Of course, exercises of presidential power have consequences. By pardoning himself and his associates, Trump will all but ensure that the public regards them as guilty. His family may escape jail time, but Trump may well go down as one of the handful of notorious presidents in American history, on a par with Nixon or Andrew Johnson, whom the Reconstruction Congress impeached.

Nor would a pardon stop the investigations. While we will not see Jared Kushner in prison garb any time soon, both the executive and the legislature will continue to investigate the Russia hacking episode, any connections to the Trump campaign, and any financial improprieties of the president and his associates. Even if Trump pardoned himself, Mueller could surely continue his investigation into Russian interference with the 2016 elections and any obstruction of justice. A pardon would only redouble congressional and executive efforts to find the truth of the matter.

A self-pardon will also shift the balance of power to Congress, which could strangle the Trump presidency in its infancy.
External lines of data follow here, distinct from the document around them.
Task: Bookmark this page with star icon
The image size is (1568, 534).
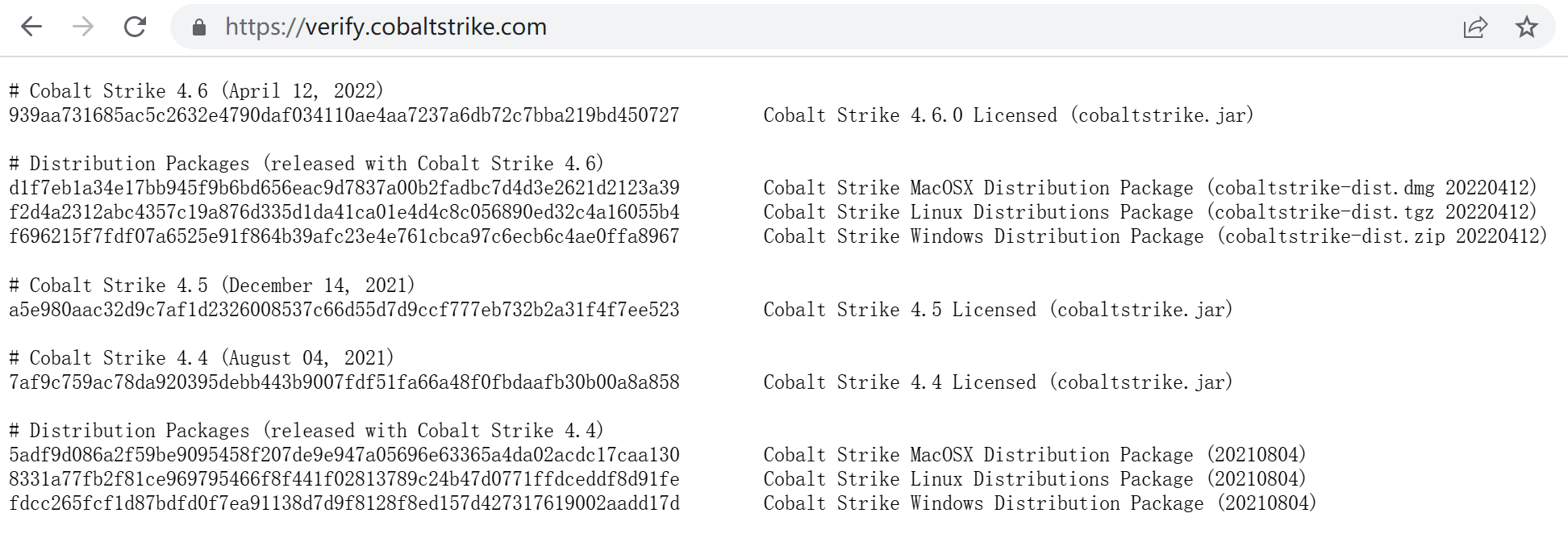Action: click(x=1526, y=27)
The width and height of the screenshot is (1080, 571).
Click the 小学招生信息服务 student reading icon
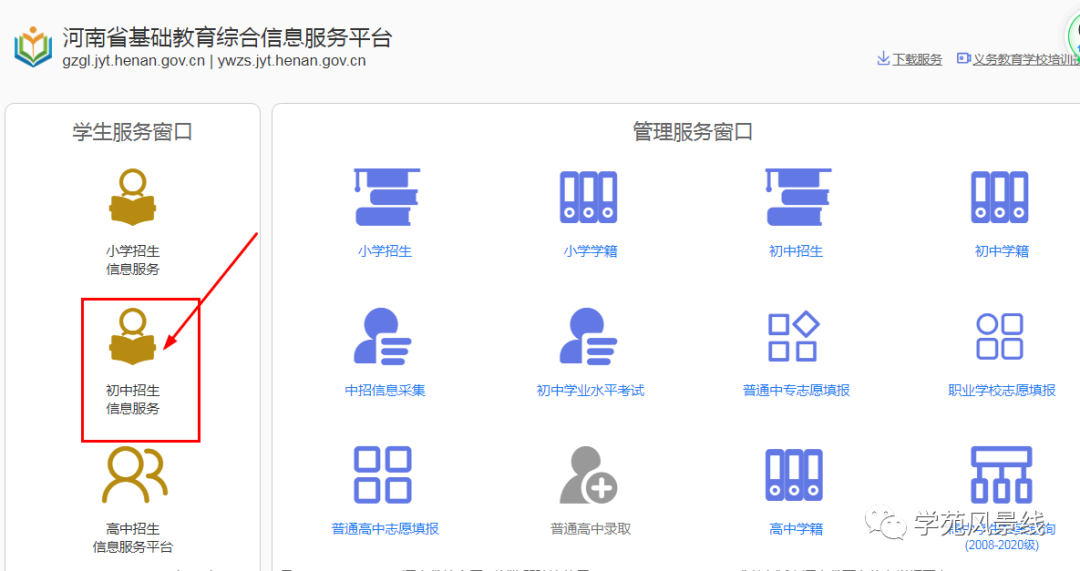coord(133,197)
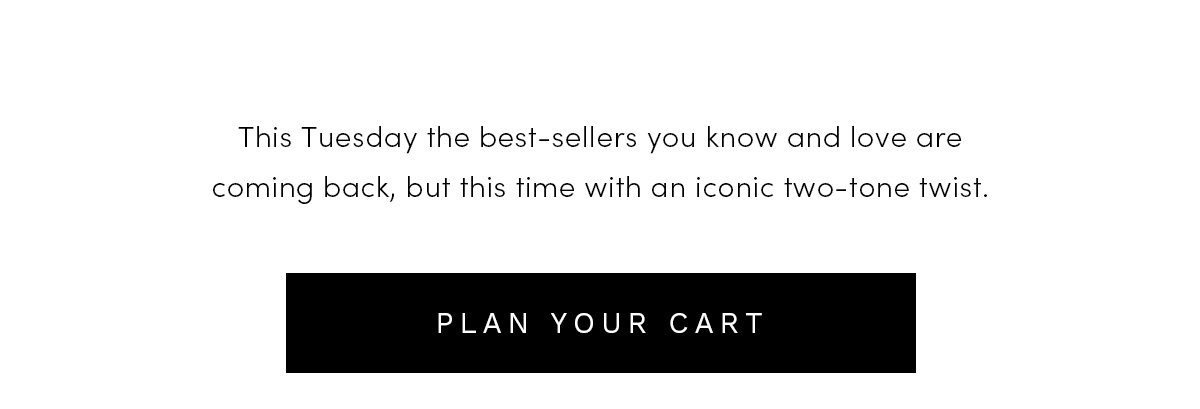Click the word "are" ending first line
The height and width of the screenshot is (409, 1200).
pos(939,139)
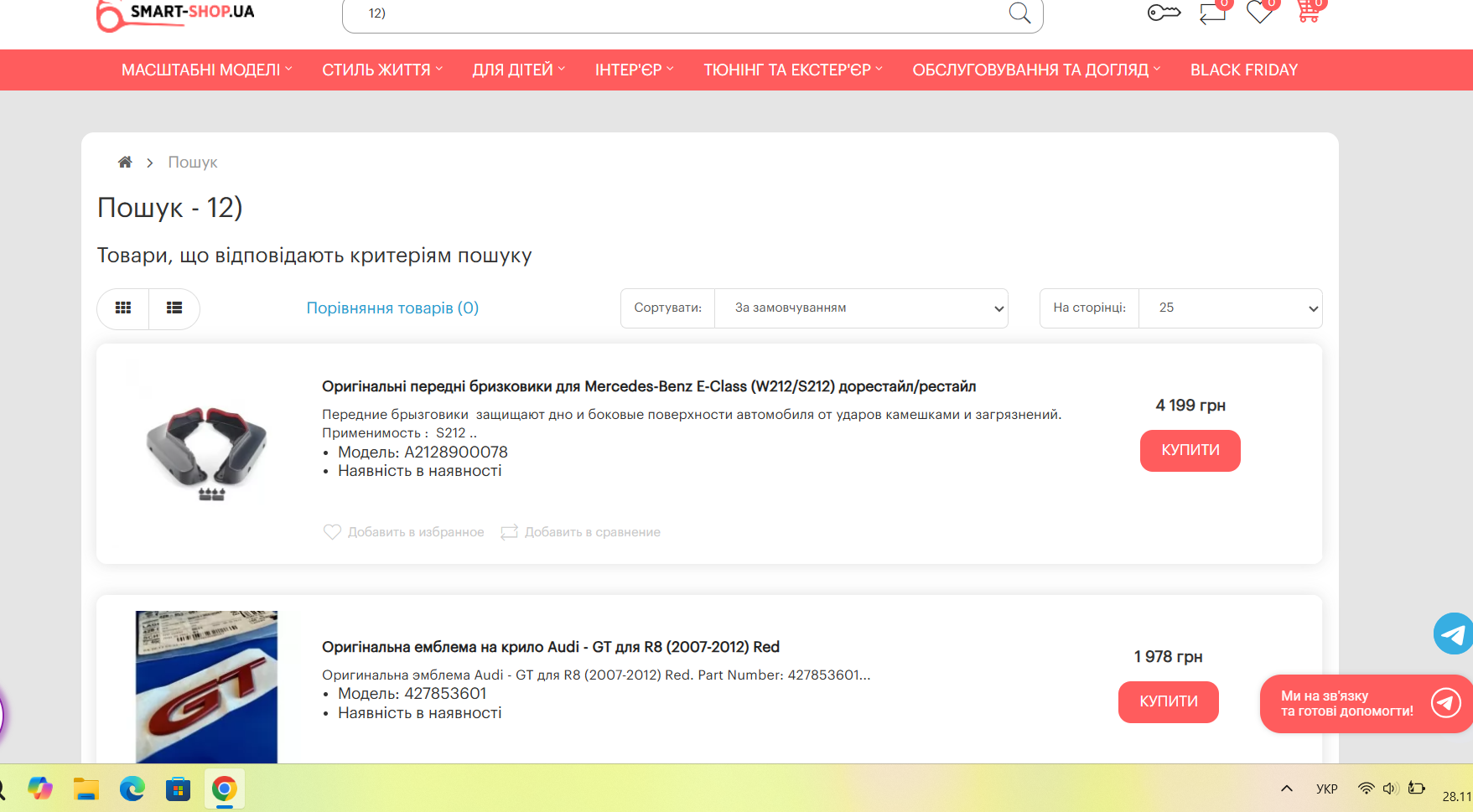Open Google Chrome in the taskbar
The height and width of the screenshot is (812, 1473).
224,789
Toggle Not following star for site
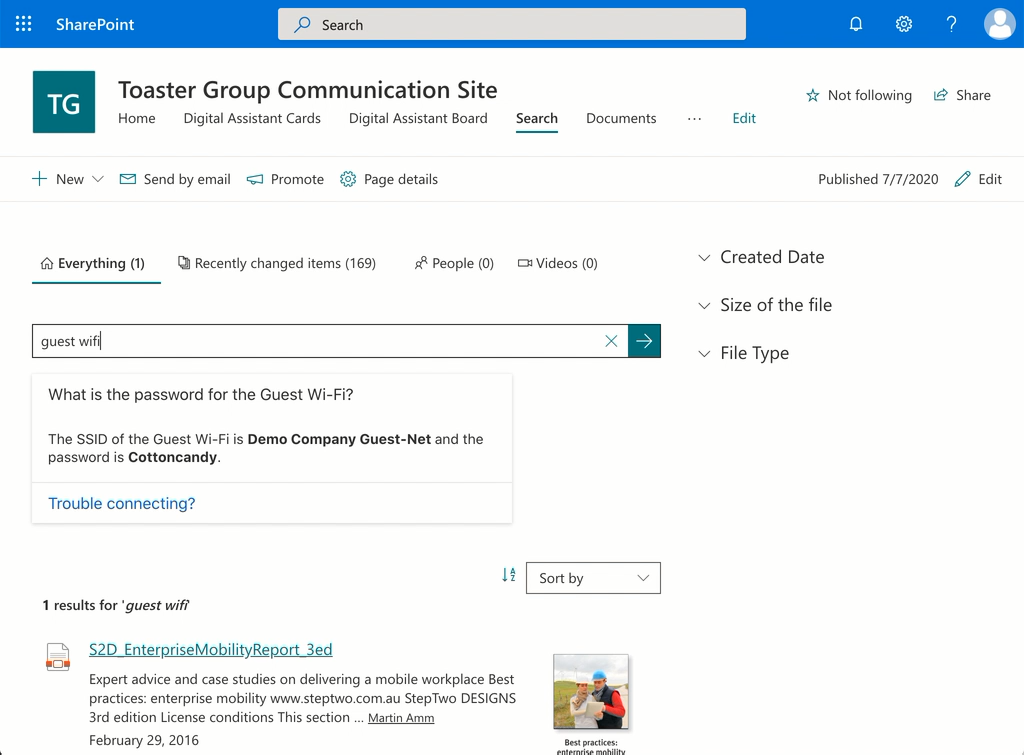This screenshot has height=755, width=1024. point(859,95)
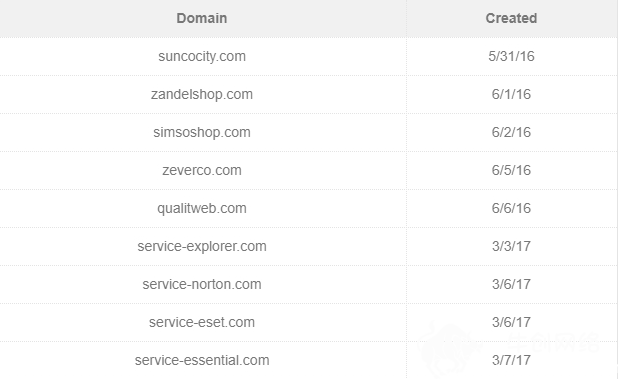This screenshot has width=619, height=379.
Task: Select the service-norton.com domain
Action: click(202, 284)

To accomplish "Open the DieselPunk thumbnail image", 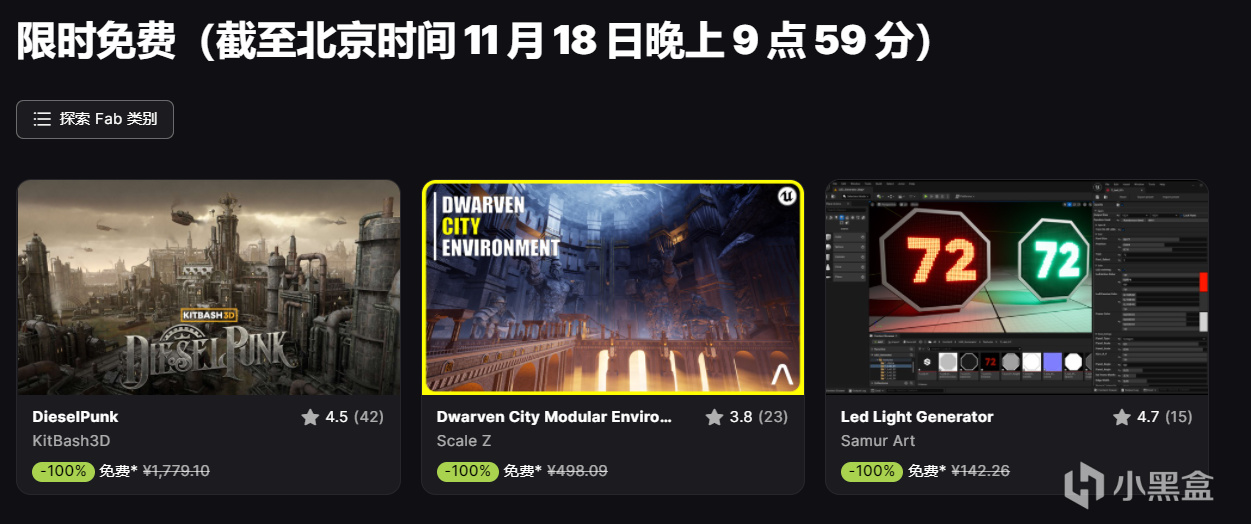I will 209,287.
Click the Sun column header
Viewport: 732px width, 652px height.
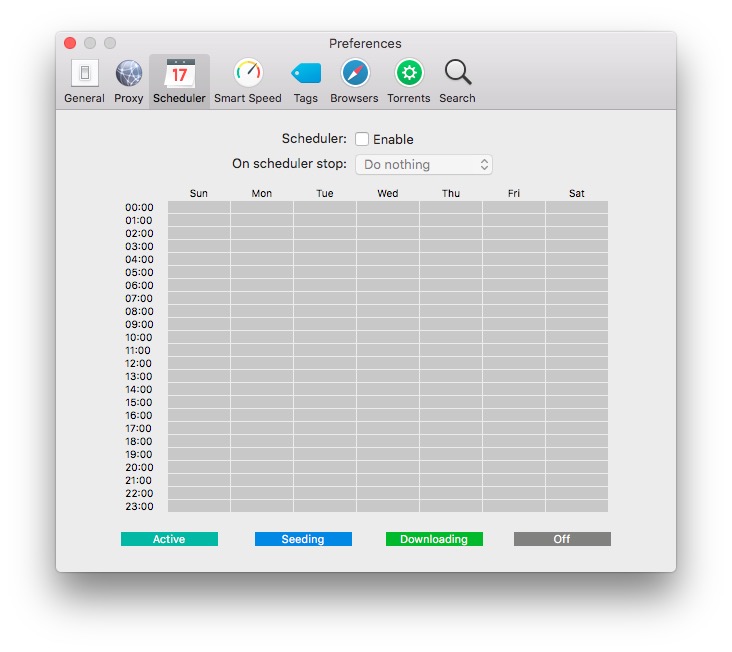199,193
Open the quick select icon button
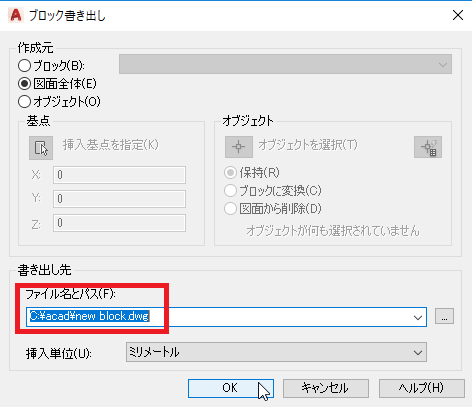 click(428, 147)
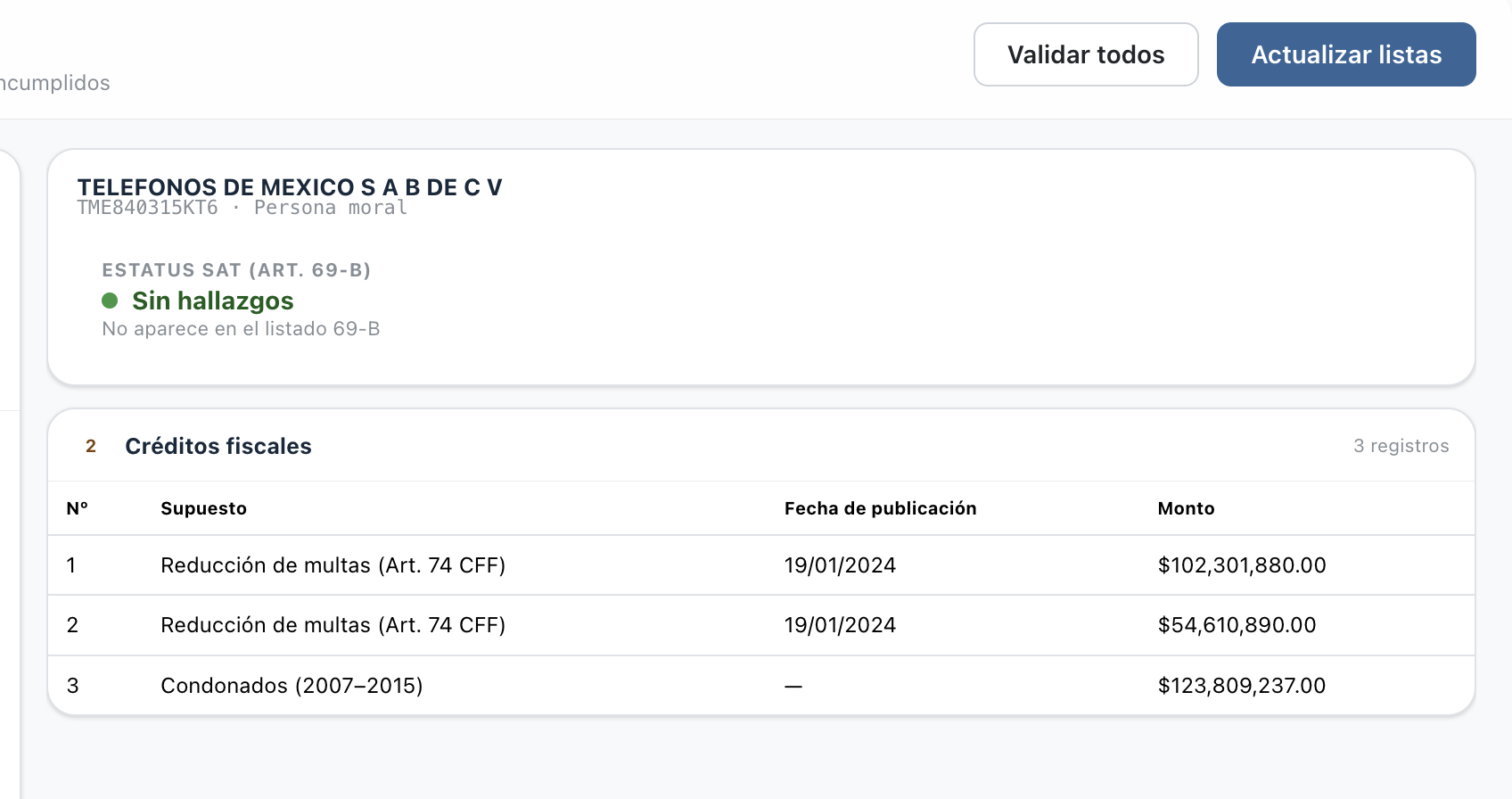Click the $102,301,880.00 amount cell

[x=1242, y=565]
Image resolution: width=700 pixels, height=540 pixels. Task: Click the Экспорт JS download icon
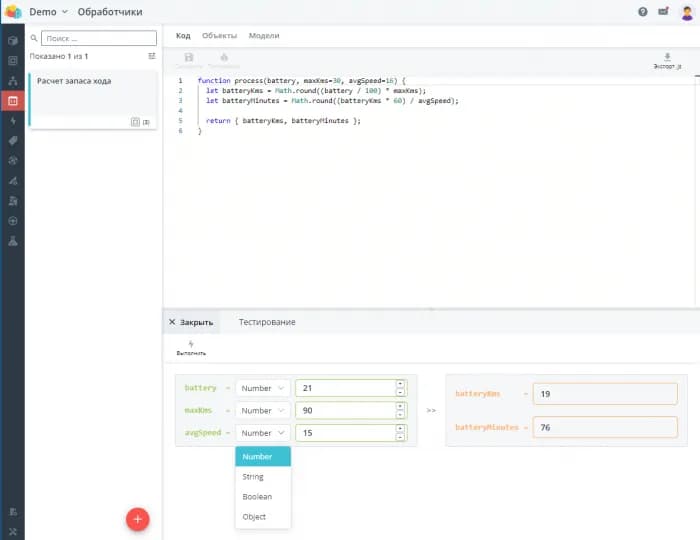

As the constitutional text makes clear, pardons cannot extend to cases of impeachment. Even if Trump pardons himself, the House can still impeach him and the Senate can still vote — with a two-thirds majority — to remove him from office. A pardon only prevents Trump’s prosecution after he leaves office.

In a moment of rare bipartisanship, legislators of both parties could agree that they will impeach and remove any president who pardons himself. As Hamilton explained again in The Federalist, “high crimes and misdemeanors” encompasses “the misconduct of public men, or, in other words, from the abuse or violation of some public trust.” Members of Congress would be well within their rights to read “high crimes and misdemeanors” as including any president who pardoned himself.

The crucible for presidential self-pardons would come in the wake of a Trump ouster, by election or otherwise. If the next administration chose to ignore the self-pardon, it could prosecute Donald Trump, private citizen.  At that point, Trump would produce the self-pardon and the courts would adjudicate this question of presidential self-help.

Trump clearly followed Nixon on the campaign trail by appealing to the silent majority to win the 2016 elections. But it is time for him to close the Nixon playbook. Unless he wants to meet the same fate as Nixon — impeachment or resignation — he should put aside talk of pardons and turn his attentions to the problems facing the nation.